* **Aim**
Quote every one of the entries below word for word, keeping each line unchanged and in its original order.

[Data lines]

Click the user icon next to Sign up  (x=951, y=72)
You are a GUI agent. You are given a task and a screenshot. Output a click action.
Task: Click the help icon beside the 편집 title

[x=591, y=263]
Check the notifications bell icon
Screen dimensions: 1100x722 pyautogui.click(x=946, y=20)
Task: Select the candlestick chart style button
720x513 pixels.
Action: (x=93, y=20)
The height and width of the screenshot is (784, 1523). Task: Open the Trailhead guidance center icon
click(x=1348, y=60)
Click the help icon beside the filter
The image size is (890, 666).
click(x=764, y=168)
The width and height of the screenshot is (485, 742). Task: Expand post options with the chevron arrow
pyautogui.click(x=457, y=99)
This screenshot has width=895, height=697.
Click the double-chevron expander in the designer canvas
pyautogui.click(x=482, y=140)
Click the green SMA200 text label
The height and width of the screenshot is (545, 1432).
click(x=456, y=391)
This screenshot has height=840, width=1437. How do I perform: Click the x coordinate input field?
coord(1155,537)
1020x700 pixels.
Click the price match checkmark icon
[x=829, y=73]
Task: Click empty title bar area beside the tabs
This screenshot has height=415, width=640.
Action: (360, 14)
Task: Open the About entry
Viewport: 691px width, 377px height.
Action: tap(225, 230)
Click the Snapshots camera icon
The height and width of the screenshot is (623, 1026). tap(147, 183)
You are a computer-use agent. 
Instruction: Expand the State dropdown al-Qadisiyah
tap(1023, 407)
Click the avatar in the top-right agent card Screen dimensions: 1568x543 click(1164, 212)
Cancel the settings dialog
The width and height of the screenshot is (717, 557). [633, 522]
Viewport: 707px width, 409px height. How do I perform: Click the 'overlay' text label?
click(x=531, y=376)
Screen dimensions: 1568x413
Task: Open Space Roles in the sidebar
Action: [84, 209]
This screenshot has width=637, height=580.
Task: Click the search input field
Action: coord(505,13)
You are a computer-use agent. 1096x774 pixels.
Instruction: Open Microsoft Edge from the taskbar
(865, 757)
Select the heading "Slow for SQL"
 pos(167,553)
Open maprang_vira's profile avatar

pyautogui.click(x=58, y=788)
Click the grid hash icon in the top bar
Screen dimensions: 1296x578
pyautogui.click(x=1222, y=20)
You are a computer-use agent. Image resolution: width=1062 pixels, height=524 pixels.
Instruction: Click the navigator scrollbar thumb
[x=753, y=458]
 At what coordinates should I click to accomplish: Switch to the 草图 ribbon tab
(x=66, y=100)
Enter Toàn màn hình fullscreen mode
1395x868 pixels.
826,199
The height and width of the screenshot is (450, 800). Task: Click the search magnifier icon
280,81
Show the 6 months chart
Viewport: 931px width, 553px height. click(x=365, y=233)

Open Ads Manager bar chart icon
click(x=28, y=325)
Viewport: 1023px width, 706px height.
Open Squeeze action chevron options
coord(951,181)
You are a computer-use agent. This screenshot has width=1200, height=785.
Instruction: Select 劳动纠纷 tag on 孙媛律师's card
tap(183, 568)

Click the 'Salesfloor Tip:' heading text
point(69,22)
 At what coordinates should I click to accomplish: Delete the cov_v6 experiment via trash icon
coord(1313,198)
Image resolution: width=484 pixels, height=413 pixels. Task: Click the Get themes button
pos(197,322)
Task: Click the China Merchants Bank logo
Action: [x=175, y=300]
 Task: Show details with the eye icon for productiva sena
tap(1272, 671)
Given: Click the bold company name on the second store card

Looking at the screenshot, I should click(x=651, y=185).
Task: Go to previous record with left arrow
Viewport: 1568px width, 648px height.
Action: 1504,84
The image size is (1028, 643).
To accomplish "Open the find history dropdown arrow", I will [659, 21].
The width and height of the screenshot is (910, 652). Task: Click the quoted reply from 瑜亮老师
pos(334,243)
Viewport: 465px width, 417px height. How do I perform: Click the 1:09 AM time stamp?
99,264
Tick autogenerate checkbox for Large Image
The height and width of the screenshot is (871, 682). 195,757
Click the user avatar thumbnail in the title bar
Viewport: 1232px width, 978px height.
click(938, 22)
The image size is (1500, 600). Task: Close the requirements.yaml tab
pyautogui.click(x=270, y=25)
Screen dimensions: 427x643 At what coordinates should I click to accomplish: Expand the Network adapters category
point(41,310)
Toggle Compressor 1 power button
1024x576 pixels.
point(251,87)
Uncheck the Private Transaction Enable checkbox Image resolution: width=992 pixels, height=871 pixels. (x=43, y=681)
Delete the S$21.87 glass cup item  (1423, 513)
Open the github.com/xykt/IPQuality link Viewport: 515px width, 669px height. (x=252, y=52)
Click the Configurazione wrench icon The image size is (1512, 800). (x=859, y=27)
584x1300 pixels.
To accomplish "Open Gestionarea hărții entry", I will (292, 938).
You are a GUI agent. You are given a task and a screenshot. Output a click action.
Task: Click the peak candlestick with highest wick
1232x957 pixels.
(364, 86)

* **Exercise result**
Click the user icon next to Sign up  (x=951, y=72)
You are a GUI agent. You are given a task and a screenshot. Output a click action.
Task: Click the help icon beside the 편집 title

[x=591, y=263]
Check the notifications bell icon
Screen dimensions: 1100x722 pyautogui.click(x=946, y=20)
Task: Select the candlestick chart style button
720x513 pixels.
Action: (x=93, y=20)
The height and width of the screenshot is (784, 1523). Task: Open the Trailhead guidance center icon
click(x=1348, y=60)
Click the help icon beside the filter
The image size is (890, 666).
click(x=764, y=168)
The width and height of the screenshot is (485, 742). Task: Expand post options with the chevron arrow
pyautogui.click(x=457, y=99)
This screenshot has width=895, height=697.
Click the double-chevron expander in the designer canvas
pyautogui.click(x=482, y=140)
Click the green SMA200 text label
The height and width of the screenshot is (545, 1432).
click(x=456, y=391)
This screenshot has height=840, width=1437. How do I perform: Click the x coordinate input field?
coord(1155,537)
1020x700 pixels.
Click the price match checkmark icon
[x=829, y=73]
Task: Click empty title bar area beside the tabs
This screenshot has height=415, width=640.
Action: (360, 14)
Task: Open the About entry
Viewport: 691px width, 377px height.
Action: tap(225, 230)
Click the Snapshots camera icon
The height and width of the screenshot is (623, 1026). tap(147, 183)
You are a computer-use agent. 
Instruction: Expand the State dropdown al-Qadisiyah
tap(1023, 407)
Click the avatar in the top-right agent card Screen dimensions: 1568x543 click(1164, 212)
Cancel the settings dialog
The width and height of the screenshot is (717, 557). [633, 522]
Viewport: 707px width, 409px height. How do I perform: Click the 'overlay' text label?
click(x=531, y=376)
Screen dimensions: 1568x413
Task: Open Space Roles in the sidebar
Action: [84, 209]
This screenshot has width=637, height=580.
Task: Click the search input field
Action: coord(505,13)
You are a computer-use agent. 1096x774 pixels.
Instruction: Open Microsoft Edge from the taskbar
(865, 757)
Select the heading "Slow for SQL"
 pos(167,553)
Open maprang_vira's profile avatar

pyautogui.click(x=58, y=788)
Click the grid hash icon in the top bar
Screen dimensions: 1296x578
pyautogui.click(x=1222, y=20)
You are a computer-use agent. Image resolution: width=1062 pixels, height=524 pixels.
Instruction: Click the navigator scrollbar thumb
[x=753, y=458]
 At what coordinates should I click to accomplish: Switch to the 草图 ribbon tab
(x=66, y=100)
Enter Toàn màn hình fullscreen mode
1395x868 pixels.
826,199
The height and width of the screenshot is (450, 800). Task: Click the search magnifier icon
280,81
Show the 6 months chart
Viewport: 931px width, 553px height. click(x=365, y=233)

Open Ads Manager bar chart icon
click(x=28, y=325)
Viewport: 1023px width, 706px height.
Open Squeeze action chevron options
coord(951,181)
You are a computer-use agent. This screenshot has width=1200, height=785.
Instruction: Select 劳动纠纷 tag on 孙媛律师's card
tap(183, 568)

Click the 'Salesfloor Tip:' heading text
point(69,22)
 At what coordinates should I click to accomplish: Delete the cov_v6 experiment via trash icon
coord(1313,198)
Image resolution: width=484 pixels, height=413 pixels. Task: Click the Get themes button
pos(197,322)
Task: Click the China Merchants Bank logo
Action: [x=175, y=300]
 Task: Show details with the eye icon for productiva sena
tap(1272, 671)
Given: Click the bold company name on the second store card

Looking at the screenshot, I should click(x=651, y=185).
Task: Go to previous record with left arrow
Viewport: 1568px width, 648px height.
Action: 1504,84
The image size is (1028, 643).
To accomplish "Open the find history dropdown arrow", I will [659, 21].
The width and height of the screenshot is (910, 652). Task: Click the quoted reply from 瑜亮老师
pos(334,243)
Viewport: 465px width, 417px height. How do I perform: Click the 1:09 AM time stamp?
99,264
Tick autogenerate checkbox for Large Image
The height and width of the screenshot is (871, 682). 195,757
Click the user avatar thumbnail in the title bar
Viewport: 1232px width, 978px height.
click(938, 22)
The image size is (1500, 600). Task: Close the requirements.yaml tab
pyautogui.click(x=270, y=25)
Screen dimensions: 427x643 At what coordinates should I click to accomplish: Expand the Network adapters category
point(41,310)
Toggle Compressor 1 power button
1024x576 pixels.
point(251,87)
Uncheck the Private Transaction Enable checkbox Image resolution: width=992 pixels, height=871 pixels. (x=43, y=681)
Delete the S$21.87 glass cup item  (1423, 513)
Open the github.com/xykt/IPQuality link Viewport: 515px width, 669px height. (x=252, y=52)
Click the Configurazione wrench icon The image size is (1512, 800). (x=859, y=27)
584x1300 pixels.
To accomplish "Open Gestionarea hărții entry", I will (292, 938).
You are a GUI agent. You are given a task and a screenshot. Output a click action.
Task: Click the peak candlestick with highest wick
1232x957 pixels.
(364, 86)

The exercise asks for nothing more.